Brooklyn’s Harper Blynn is a band fronted by two gifted songwriters intent on changing the scope of the modern pop act. If the offerings on their debut album are any indication, they just might have a shot at it. Loneliest Generation is chock full of eminently singable melodies couched in four-part harmonies and lyrics that set mid-twenties angst in a hopeful context. But what really separates HB from their peers is the way the band locks into the songs like… well, a band. Loneliest Generation is blissfully free of the kind of hesitant, predictable musicianship that weighs down so many groups that, in truth, are merely a collection of musicians arrayed around a singer-songwriter. The arrangements here are muscular and fully formed, the sort of thing that only a true collective could arrive at through hours spent hashing things out in a basement. Throughout, the album stays relatively close to HB’s live presentation of guitar, bass, drums and keyboard, and superstar producer David Kahne wisely allows the band’s collective brio to shine through the effort.

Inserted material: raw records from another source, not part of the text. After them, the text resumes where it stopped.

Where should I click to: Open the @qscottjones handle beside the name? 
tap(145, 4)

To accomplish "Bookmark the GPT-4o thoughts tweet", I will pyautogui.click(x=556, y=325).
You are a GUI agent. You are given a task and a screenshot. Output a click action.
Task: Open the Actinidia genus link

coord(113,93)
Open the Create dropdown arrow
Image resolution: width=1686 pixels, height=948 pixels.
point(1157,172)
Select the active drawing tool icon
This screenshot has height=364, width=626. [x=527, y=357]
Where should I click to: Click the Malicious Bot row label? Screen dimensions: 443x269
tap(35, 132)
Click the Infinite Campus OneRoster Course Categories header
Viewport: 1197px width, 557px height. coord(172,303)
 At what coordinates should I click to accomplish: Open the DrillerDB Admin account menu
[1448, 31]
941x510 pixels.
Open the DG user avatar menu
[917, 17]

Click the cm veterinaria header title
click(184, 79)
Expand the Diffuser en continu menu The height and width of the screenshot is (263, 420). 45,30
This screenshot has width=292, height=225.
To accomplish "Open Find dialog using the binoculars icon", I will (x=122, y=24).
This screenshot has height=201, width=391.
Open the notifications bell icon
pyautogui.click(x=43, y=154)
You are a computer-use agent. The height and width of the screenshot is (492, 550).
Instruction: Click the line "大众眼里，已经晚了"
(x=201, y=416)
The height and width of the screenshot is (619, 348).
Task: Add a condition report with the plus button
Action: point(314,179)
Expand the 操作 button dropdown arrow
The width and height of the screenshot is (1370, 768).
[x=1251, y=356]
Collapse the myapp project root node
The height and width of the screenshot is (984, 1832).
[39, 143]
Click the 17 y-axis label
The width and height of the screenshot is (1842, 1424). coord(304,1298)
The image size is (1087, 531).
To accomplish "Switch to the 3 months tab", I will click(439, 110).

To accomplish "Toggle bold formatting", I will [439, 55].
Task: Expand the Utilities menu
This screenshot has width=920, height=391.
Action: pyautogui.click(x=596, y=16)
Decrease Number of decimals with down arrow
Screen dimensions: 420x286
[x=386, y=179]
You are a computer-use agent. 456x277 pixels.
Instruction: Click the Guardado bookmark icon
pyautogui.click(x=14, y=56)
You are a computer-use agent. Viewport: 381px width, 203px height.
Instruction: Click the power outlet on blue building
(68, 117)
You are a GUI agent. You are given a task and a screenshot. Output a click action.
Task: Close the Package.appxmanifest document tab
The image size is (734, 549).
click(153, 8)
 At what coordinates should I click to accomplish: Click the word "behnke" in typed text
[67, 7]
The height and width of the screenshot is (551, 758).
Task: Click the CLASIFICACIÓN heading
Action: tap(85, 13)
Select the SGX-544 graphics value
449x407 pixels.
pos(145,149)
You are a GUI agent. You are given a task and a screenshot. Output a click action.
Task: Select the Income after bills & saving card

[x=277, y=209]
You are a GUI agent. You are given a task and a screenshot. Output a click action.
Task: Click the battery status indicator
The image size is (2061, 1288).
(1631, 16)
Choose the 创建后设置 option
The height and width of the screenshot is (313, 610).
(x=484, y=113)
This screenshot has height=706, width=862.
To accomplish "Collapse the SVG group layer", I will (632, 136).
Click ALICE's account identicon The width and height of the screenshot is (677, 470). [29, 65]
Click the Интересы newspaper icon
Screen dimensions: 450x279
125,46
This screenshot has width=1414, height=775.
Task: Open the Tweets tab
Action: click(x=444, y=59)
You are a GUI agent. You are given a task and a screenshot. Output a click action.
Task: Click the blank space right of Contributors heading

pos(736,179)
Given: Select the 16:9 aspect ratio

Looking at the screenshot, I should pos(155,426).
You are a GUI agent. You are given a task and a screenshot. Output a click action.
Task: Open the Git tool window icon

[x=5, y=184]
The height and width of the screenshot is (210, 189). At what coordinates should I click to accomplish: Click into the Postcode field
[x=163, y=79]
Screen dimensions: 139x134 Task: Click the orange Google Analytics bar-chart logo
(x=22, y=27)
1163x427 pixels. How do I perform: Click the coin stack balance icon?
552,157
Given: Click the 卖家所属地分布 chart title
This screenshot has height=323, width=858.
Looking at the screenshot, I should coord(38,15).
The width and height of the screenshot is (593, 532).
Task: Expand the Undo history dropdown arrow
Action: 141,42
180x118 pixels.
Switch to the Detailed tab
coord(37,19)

At the other end of the definition of what constitutes a band, we find Chicago’s own Erik Hall and his one-man project, In Tall Buildings. Hall succeeds in making his introversion feel as appealing as Harper Blynn’s gregariousness, a tricky feat achieved with a battery of vintage recording commitment and the sort of cabin fever familiar only to a man sequestered in a high-rise apartment overlooking Lake Michigan. Many of the eponymous album’s most engaging moments are a result of the collision of two sonically disparate environments layered over each other, such as the demented drums that appear, in no apparent relation to time signature or dynamic, in the middle section of the sparse acoustic ballad “Twenty One.” In Tall Buildings is the aural representation of a pleasantly scattered mind, something like what Neil Young might sound like with multiple personality disorder and a bottomless freezer of ice cream sandwiches.